The students have already worked on a collaborative project on the Roman forum.We asked them to produce a LAMS activity that reflected an outcome, selected by them, of one point on the topic they covered.
Their response was varied, however it was amazing that for so many this was an extremely difficult task. They tended to go far too broad and wanted to answer the most difficult question they could think of rather than actually considering the implication of responding to the outcome.
As for the outcome itself, despite being given the opportunity to choose they immediately looked for the ones that were the complex, despite the fact that this may not have been appropriate to their specific topic. Perhaps they have been too ‘well-trained’ to believe that the task that requires the greatest effort is always the best.
While students have been encouraged to be sophisticated in their responses in the past, what dawned on me was that they are forgetting that at the end of the day the point is to respond in a relevant way, ie that fulfills the outcome.
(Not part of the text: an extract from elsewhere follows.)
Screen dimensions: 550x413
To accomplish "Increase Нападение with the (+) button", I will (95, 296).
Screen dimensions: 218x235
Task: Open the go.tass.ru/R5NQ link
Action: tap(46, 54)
When I look at this in terms of syllabus outcomes I think this is a valuable lesson to both myself and the students. They are told daily to look at their syllabus outcomes – learning to understand them is what is critical. It was fascinating to see the ‘ah ha’ moment in one student, the understanding that he didn’t have to answer everything about Pompey’s Theatre but just a specific outcome-based point. Hopefully this will assist them in becoming more ‘smart’ in their studies and reduce their stress.
In future I will be even more focussed in explaining to students that responding in a relevant manner to the outcomes is the essential component, and in the development of their, and my, LAMs and other activities it is important to ask relevant questions to elicit the most appropriate response.